* [Task directions]: Repeat the records word for word, starting with the line that contains "Identify the location of x-tick-label: 2023" and going on through the end of the records. Leave the pictures out of your answer.

Stored items
^^^^^^^^
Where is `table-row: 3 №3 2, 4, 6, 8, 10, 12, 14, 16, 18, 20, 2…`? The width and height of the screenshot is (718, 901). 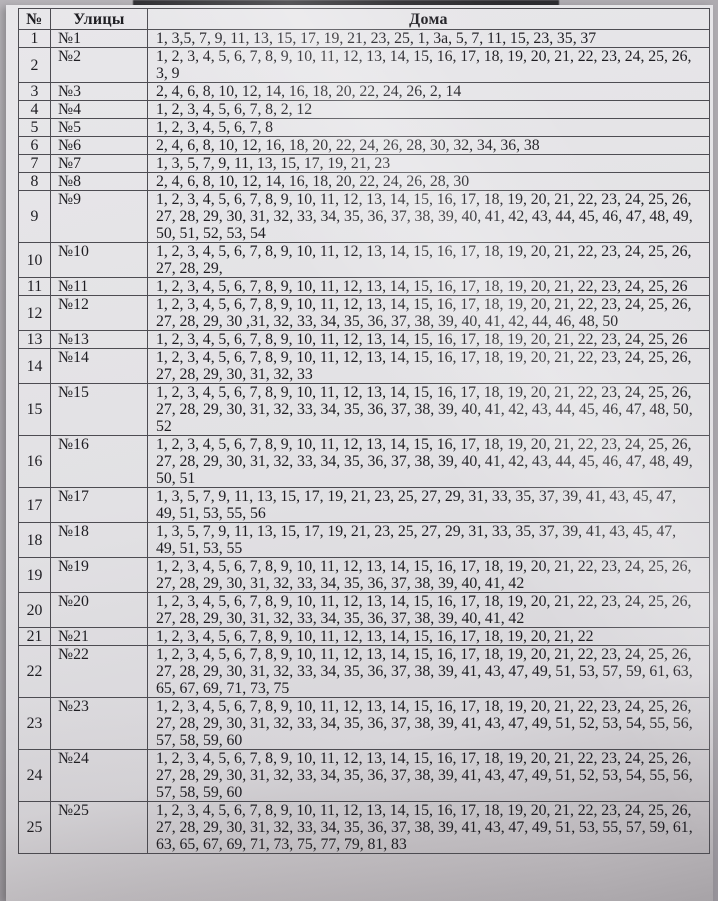 table-row: 3 №3 2, 4, 6, 8, 10, 12, 14, 16, 18, 20, 2… is located at coordinates (364, 92).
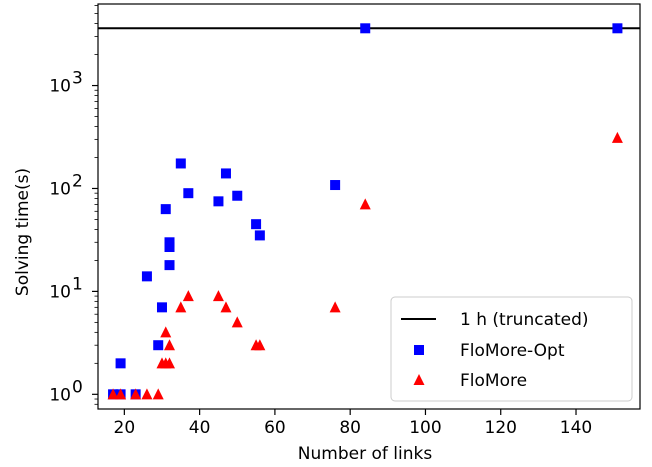 The height and width of the screenshot is (467, 652). What do you see at coordinates (78, 387) in the screenshot?
I see `y-tick-exponent: 0` at bounding box center [78, 387].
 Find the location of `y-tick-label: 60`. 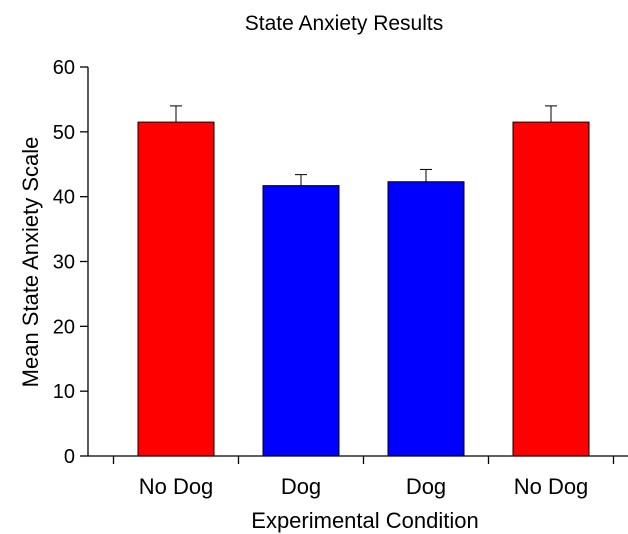

y-tick-label: 60 is located at coordinates (64, 68).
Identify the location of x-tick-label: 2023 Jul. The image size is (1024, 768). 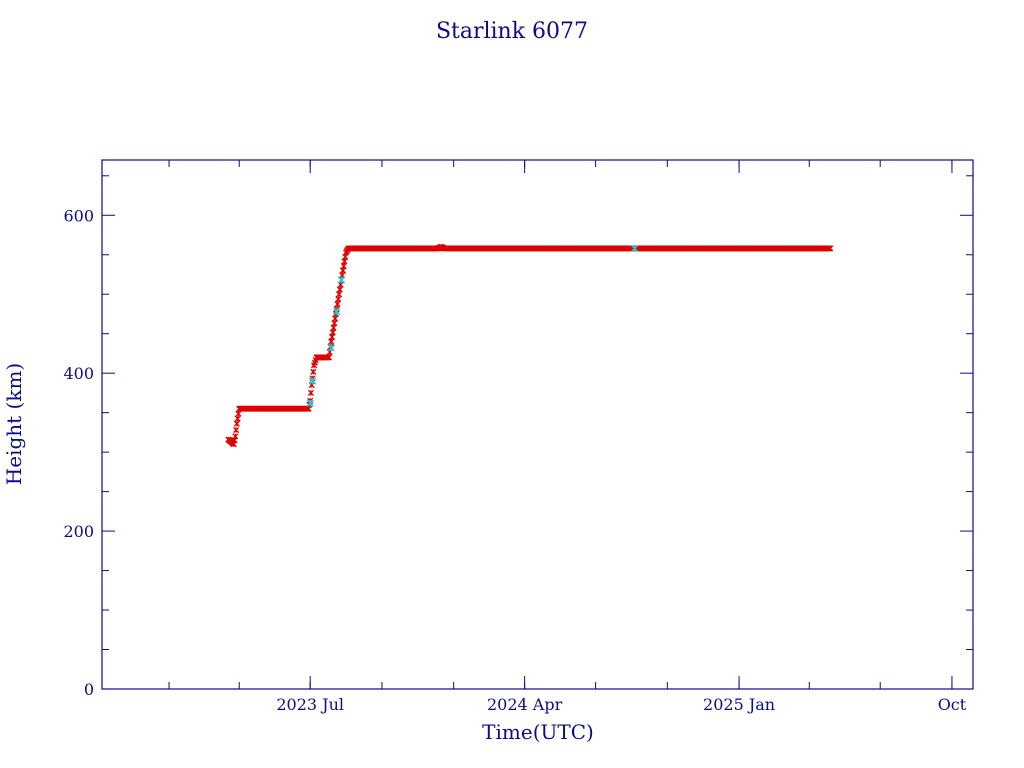
(310, 704).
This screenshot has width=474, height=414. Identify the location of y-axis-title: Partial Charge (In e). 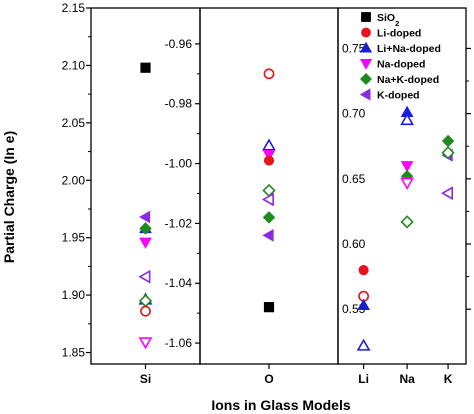
(9, 197).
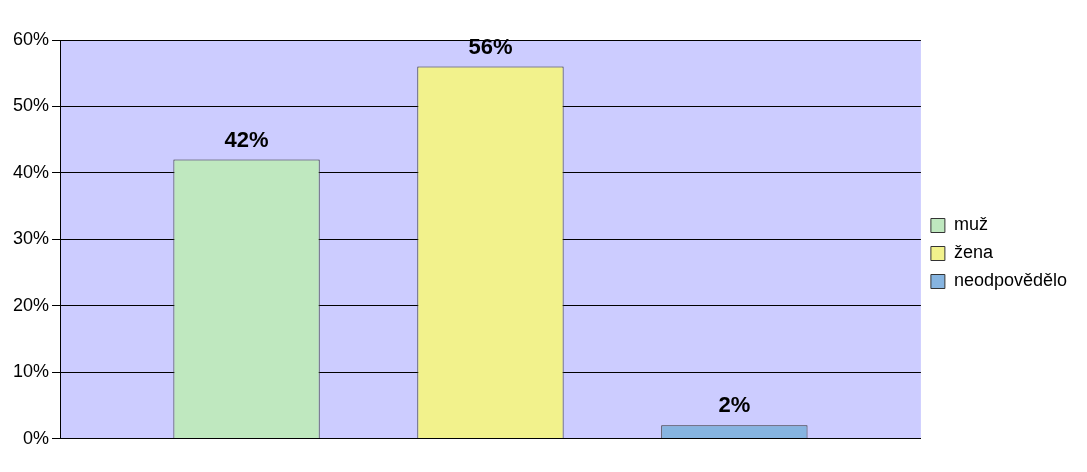 This screenshot has width=1087, height=472. I want to click on data-label: 42%, so click(246, 139).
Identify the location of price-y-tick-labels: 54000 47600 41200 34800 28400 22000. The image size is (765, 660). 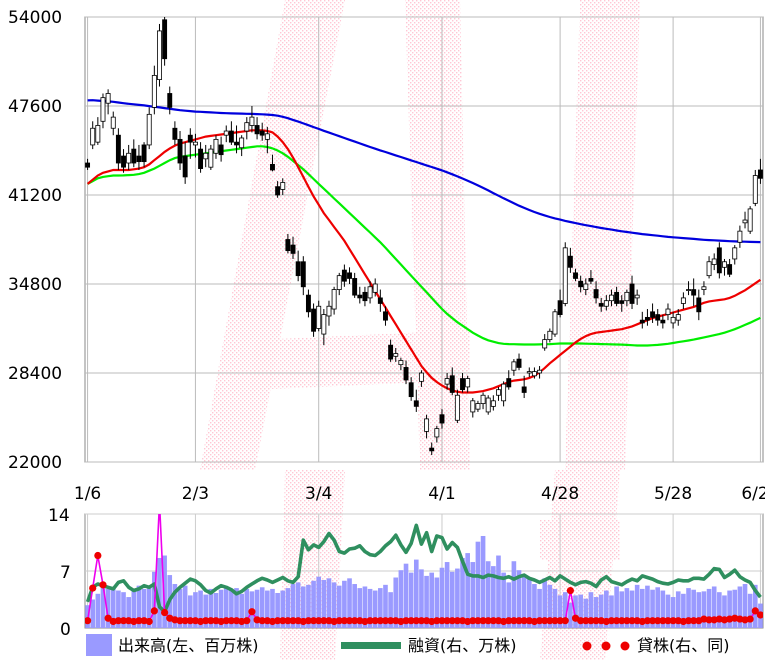
(35, 240).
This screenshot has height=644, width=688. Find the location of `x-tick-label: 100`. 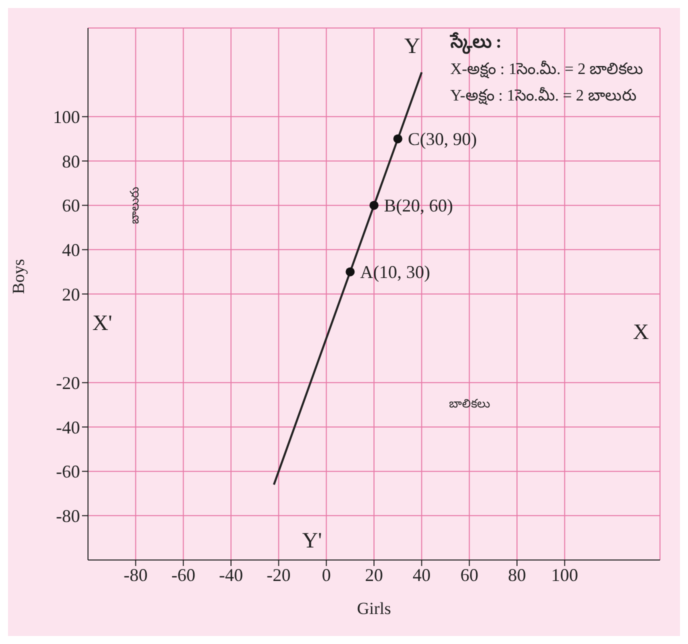

x-tick-label: 100 is located at coordinates (564, 574).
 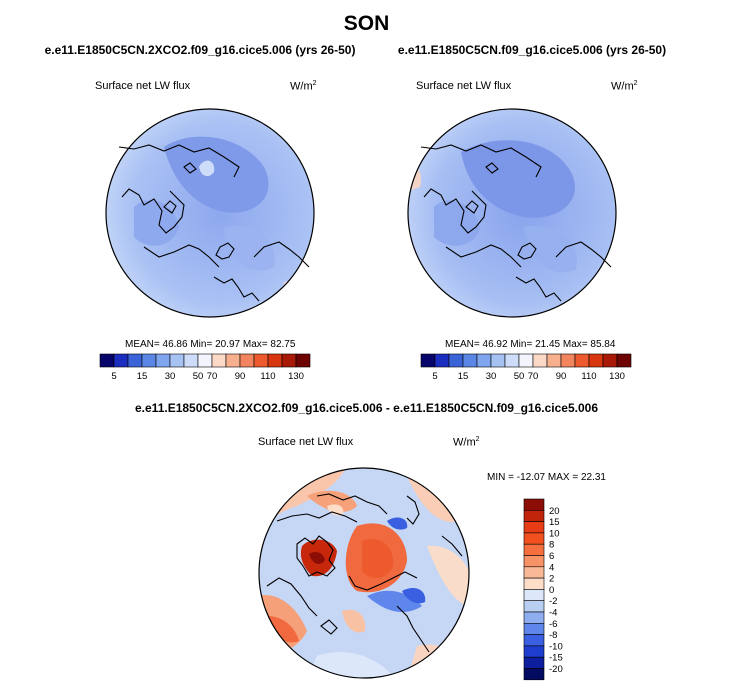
^^^^^^^^
* [Response to this task]:
Identify the location of x-tick-label: 2023 Jul. The image size is (1024, 768). 
(310, 704).
This screenshot has width=474, height=414. Identify the location of y-axis-title: Partial Charge (In e). 
(9, 197).
 This screenshot has width=1087, height=472. I want to click on data-label: 42%, so click(246, 139).
Identify the location of price-y-tick-labels: 54000 47600 41200 34800 28400 22000. The image size is (765, 660). 
(35, 240).
This screenshot has height=644, width=688. Find the location of `x-tick-label: 100`. 

x-tick-label: 100 is located at coordinates (564, 574).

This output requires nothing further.